Monday, I pointed out that Bin Laden's death does not justify torture.

Top republicans and democrats - who have direct knowledge of waterboarding at Guantanamo - agree.

White House deputy national security advisor John Brennann says that waterboarding did not lead to the death of Bin Laden.

Former secretary of defense Donald Rumsfeld - who had a big hand in the torture program - agrees:

“The United States Department of Defense did not do waterboarding for interrogation purposes to anyone. It is true that some information that came from normal interrogation approaches at Guantanamo did lead to information that was beneficial in this instance. But it was not harsh treatment and it was not waterboarding.”

As does Senate Intelligence Committee Chairwoman Dianne Feinstein:

Nothing has been found to indicate this came out of Guantanamo.
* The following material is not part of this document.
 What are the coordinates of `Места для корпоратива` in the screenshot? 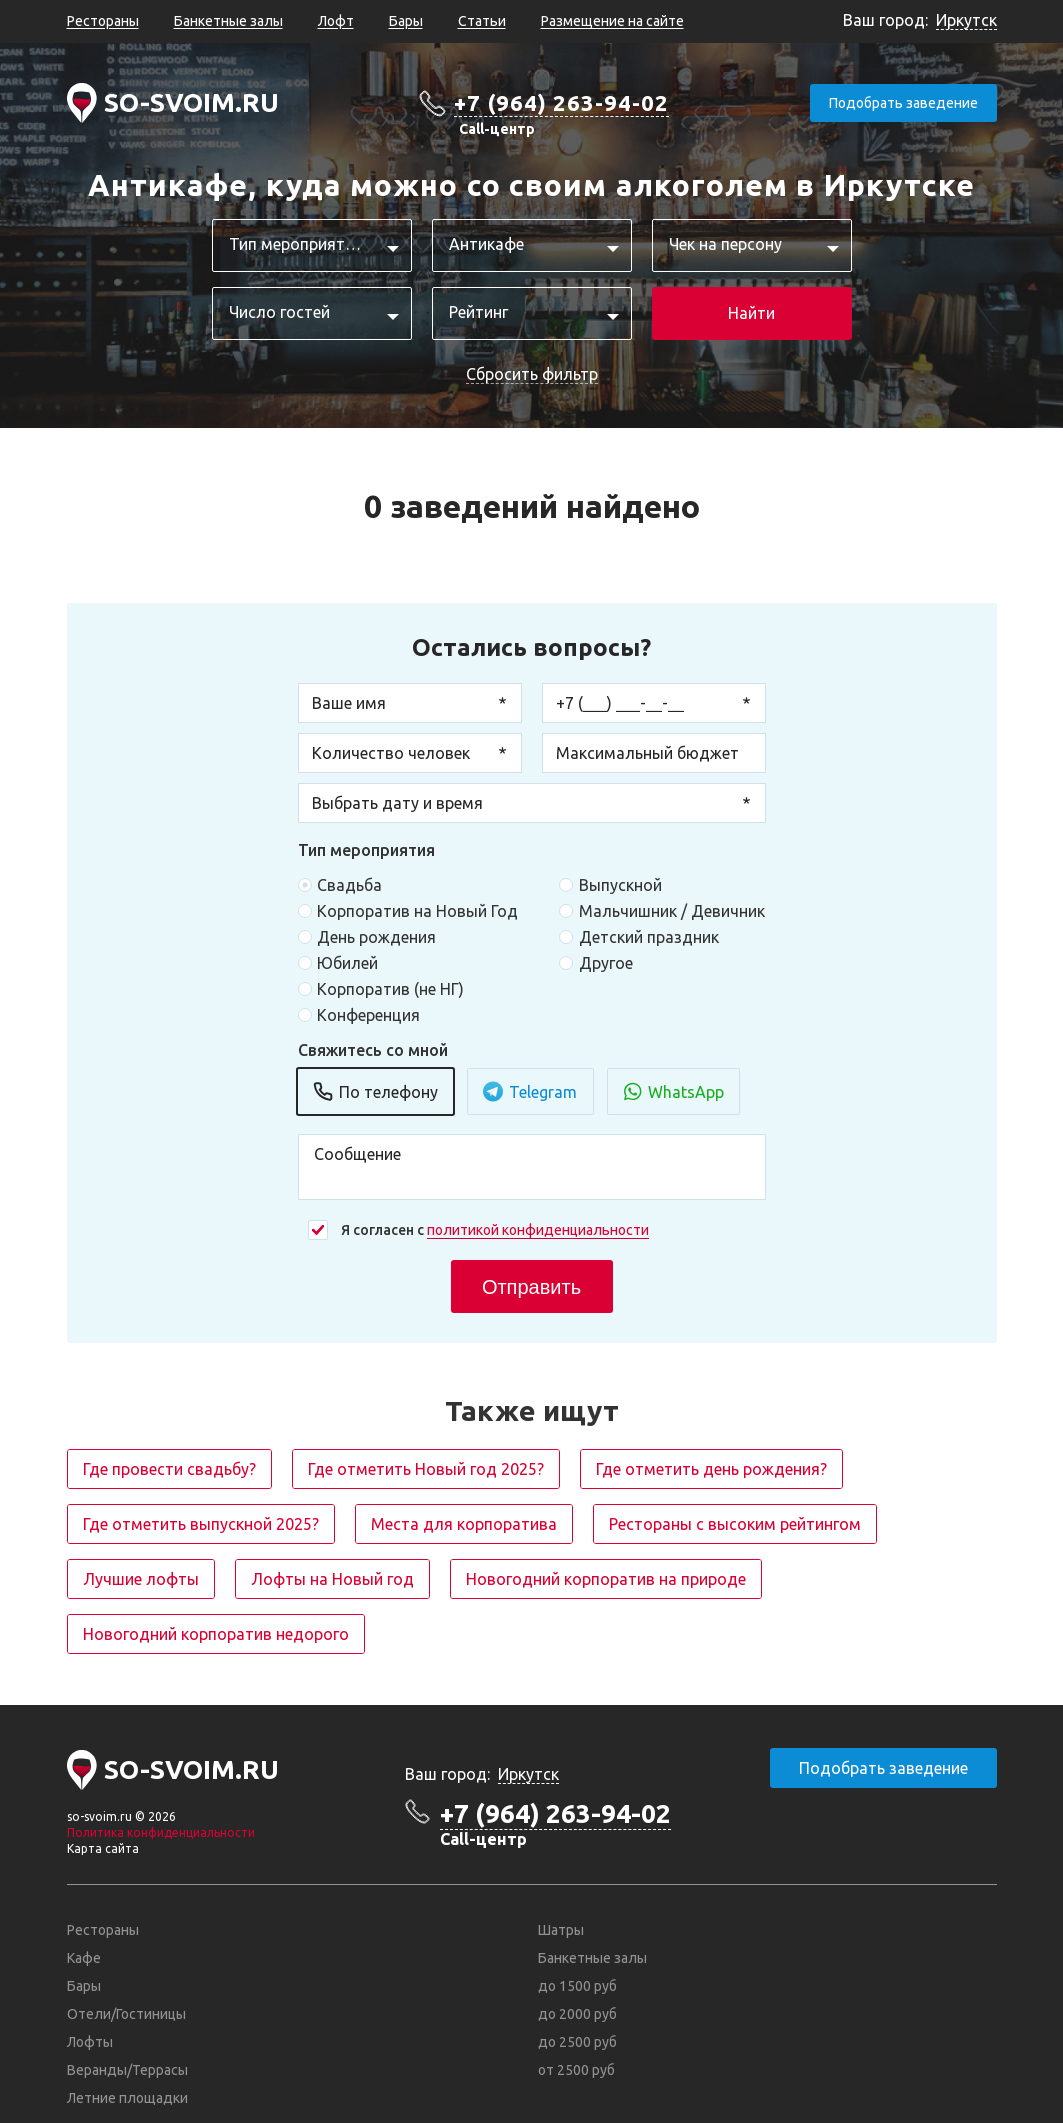 It's located at (464, 1524).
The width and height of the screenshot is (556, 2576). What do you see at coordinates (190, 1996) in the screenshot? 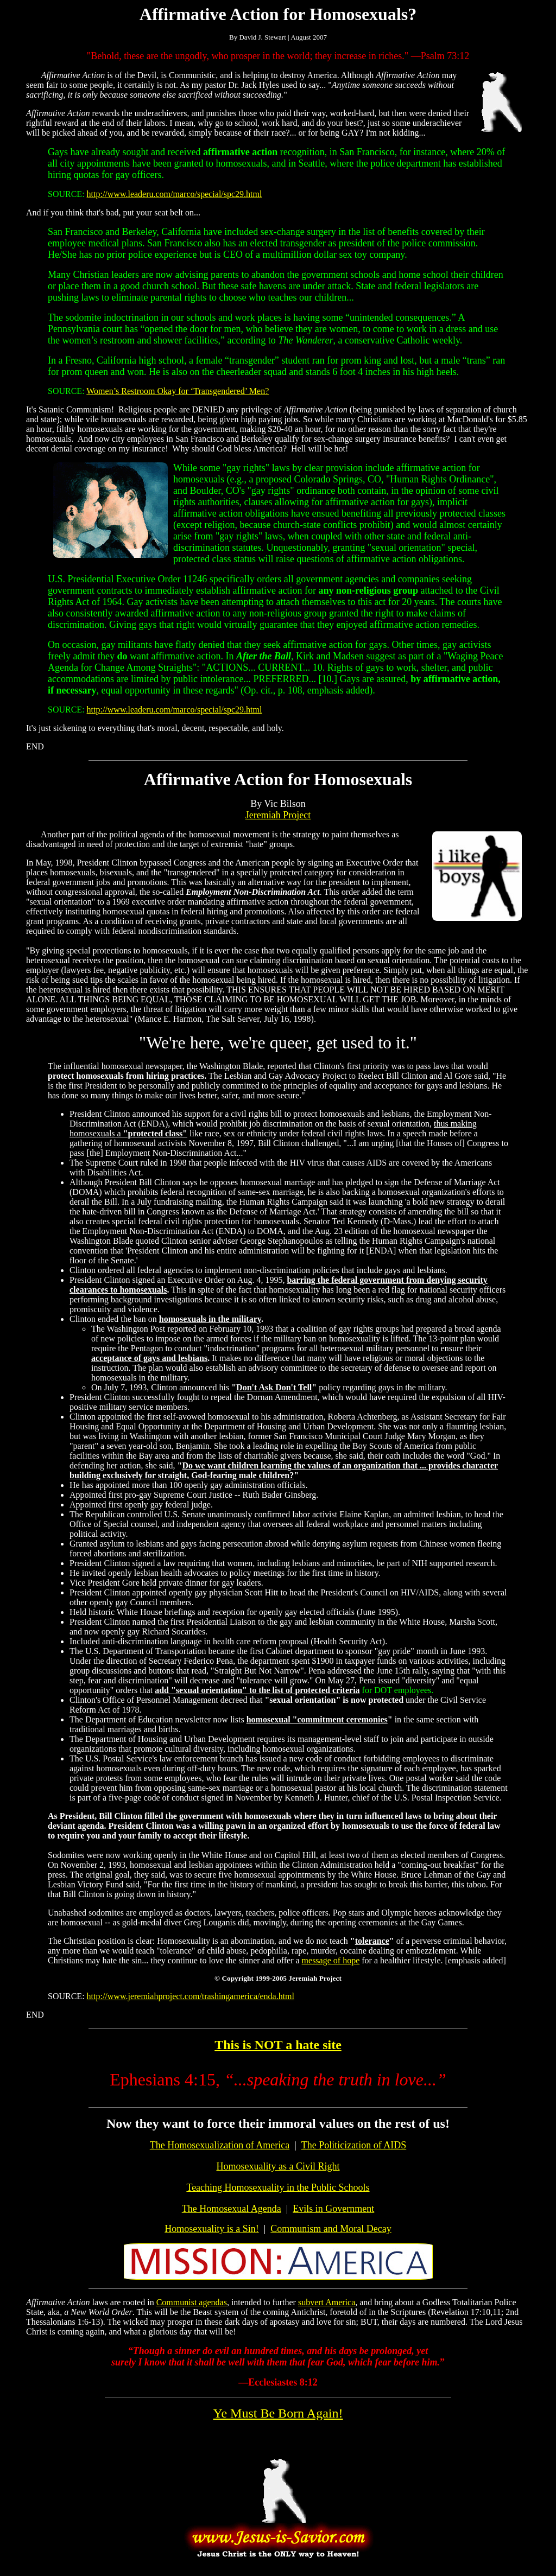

And people were questioned, but there were no positive answers as to the identity of this number one courier.

[Asked whether she considers the Bin Laden killing any kind of “vindication” of torture, Feinstein replied] Absolutely not. I do not. I happen to know a good deal about how those interrogations were conducted, and in my view, nothing justifies the kind of procedures that were used.


And Senator Lindsey Graham - a vocal proponent of waterboarding - said:

This idea we caught bin Laden because of waterboarding I think is a misstatement. This whole concept of how we caught bin Laden is a lot of work over time by different people and putting the puzzle together. I do not believe this is a time to celebrate waterboarding, I believe this is a time to celebrate hard work.
Update: The New York Times notes:
Glenn L. Carle, a retired C.I.A. officer who oversaw the interrogation of a high-level detainee in 2002, said in a phone interview Tuesday, that coercive techniques “didn’t provide useful, meaningful, trustworthy information.” He said that while some of his colleagues defended the measures, “everyone was deeply concerned and most felt it was un-American and did not work.”

***

“The bottom line is this: If we had some kind of smoking-gun intelligence from waterboarding in 2003, we would have taken out Osama bin Laden in 2003,” said Tommy Vietor, spokesman for the National Security Council. “It took years of collection and analysis from many different sources to develop the case that enabled us to identify this compound, and reach a judgment that Bin Laden was likely to be living there.”
And Huffington Post reports:

Sen. Carl Levin (D-Mich.), who chairs the Senate Armed Services Committee, produced a 263-page report in 2009 on the treatment of detainees in U.S. custody in the years following 9/11. He too dismissed the idea that the interrogation techniques used at that time were efficacious. "If they had any information under the Bush administration that could have led to bin Laden it would have been terribly neglectful for them not to use it," Levin noted in an interview on the "Bill Press Show."

The confirmation of the courier's significance appears to have come in 2004, from an al Qaeda operative who was not waterboarded: Hassan Ghul.